Estrategia de silencio: Boluarte se aleja de la prensa y lanza microinformativo presidencial

Desde el estallido del escándalo por los relojes Rolex, la presidenta Dina Boluarte ha evitado responder directamente a la prensa, delegando esta tarea a sus ministros, asesores y a las redes sociales del Gobierno. Han pasado más de 60 días desde que la mandataria se dirigió a los medios por última vez, en julio de 2024, tras su viaje a China. Este distanciamiento se produjo después de que Boluarte no lograra aclarar de manera convincente el origen de uno de los lujosos relojes que portaba en actividades oficiales.

Inicialmente, Boluarte aseguró que el reloj era fruto de su trabajo y un “objeto de antaño”, pero esta explicación solo generó más preguntas. Luego, tras un allanamiento en su vivienda y en Palacio de Gobierno, así como una declaración ante el Ministerio Público, la presidenta admitió que los relojes eran un préstamo del gobernador regional de Ayacucho, Wilfredo Oscorima, lo que reavivó el escándalo.

A raíz de estos hechos, Boluarte ha optado por el silencio, dejando a su vocero, Fredy Hinojosa, y a otros funcionarios la tarea de comunicar las acciones del Ejecutivo. Hinojosa fue presentado como vocero oficial el 3 de mayo de 2024, con el objetivo de “fortalecer la transparencia” y mejorar la difusión de las actividades de la presidenta. Sin embargo, su presentación se hizo a través de un video grabado, y aunque posteriormente dio algunas conferencias de prensa, su participación se fue diluyendo con el tiempo, limitándose a informes que evitaban temas polémicos.

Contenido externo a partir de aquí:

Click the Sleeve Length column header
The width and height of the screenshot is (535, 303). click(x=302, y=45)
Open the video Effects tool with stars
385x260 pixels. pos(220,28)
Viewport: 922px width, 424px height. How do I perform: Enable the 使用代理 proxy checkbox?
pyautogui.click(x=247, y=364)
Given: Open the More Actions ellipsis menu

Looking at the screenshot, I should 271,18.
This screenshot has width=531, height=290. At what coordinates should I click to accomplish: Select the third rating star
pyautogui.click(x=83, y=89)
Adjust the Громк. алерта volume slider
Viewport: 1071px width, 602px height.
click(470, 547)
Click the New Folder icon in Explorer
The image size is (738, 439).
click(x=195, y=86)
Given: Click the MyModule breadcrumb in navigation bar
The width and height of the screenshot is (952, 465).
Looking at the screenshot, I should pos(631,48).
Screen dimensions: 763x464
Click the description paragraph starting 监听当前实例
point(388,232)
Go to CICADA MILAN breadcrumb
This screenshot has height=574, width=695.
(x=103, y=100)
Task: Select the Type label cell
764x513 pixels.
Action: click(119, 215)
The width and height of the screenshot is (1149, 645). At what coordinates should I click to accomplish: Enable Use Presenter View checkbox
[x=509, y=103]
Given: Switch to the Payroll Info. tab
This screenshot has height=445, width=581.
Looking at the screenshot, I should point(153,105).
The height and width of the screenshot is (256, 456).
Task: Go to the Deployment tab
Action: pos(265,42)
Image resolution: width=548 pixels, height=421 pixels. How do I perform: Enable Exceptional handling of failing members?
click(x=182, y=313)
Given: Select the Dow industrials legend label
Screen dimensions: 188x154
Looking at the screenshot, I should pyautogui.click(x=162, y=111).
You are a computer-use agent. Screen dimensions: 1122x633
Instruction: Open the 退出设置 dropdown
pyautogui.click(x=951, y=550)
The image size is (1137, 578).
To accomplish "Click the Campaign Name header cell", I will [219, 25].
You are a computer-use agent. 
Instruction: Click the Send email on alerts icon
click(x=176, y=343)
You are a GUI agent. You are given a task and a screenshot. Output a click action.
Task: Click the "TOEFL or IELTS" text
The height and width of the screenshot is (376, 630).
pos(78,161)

El microinformativo “Presidencia informa”

En junio de 2024, Boluarte lanzó un microinformativo semanal titulado “Presidencia informa”, donde se destacan las acciones más relevantes del Gobierno. Este espacio, difundido los lunes a través de las redes sociales, ha sido otra estrategia para evitar la confrontación directa con la prensa. Aunque el microinformativo aborda proyectos importantes como el Megapuerto de Chancay o la respuesta a incendios forestales, ha omitido temas críticos, como la reciente ola de extorsiones y el paro de transportistas que afecta a diversas zonas del país.

Críticas por el manejo de la comunicación presidencial

El alejamiento de Boluarte de los medios y su enfoque en comunicaciones controladas ha generado críticas por parte de la opinión pública y los sectores políticos. La falta de respuestas directas sobre temas clave, como las investigaciones sobre su patrimonio y el manejo de las crisis internas, ha alimentado la percepción de que su gobierno evita la transparencia. En momentos en que el país enfrenta graves problemas de seguridad y descontento social, esta estrategia ha sido vista como una maniobra para eludir el escrutinio público.

A pesar de los esfuerzos por mantener una imagen controlada a través de sus voceros y el microinformativo, la ausencia de respuestas claras sobre asuntos polémicos continúa generando incertidumbre sobre el liderazgo de Boluarte en medio de las crecientes tensiones en el país.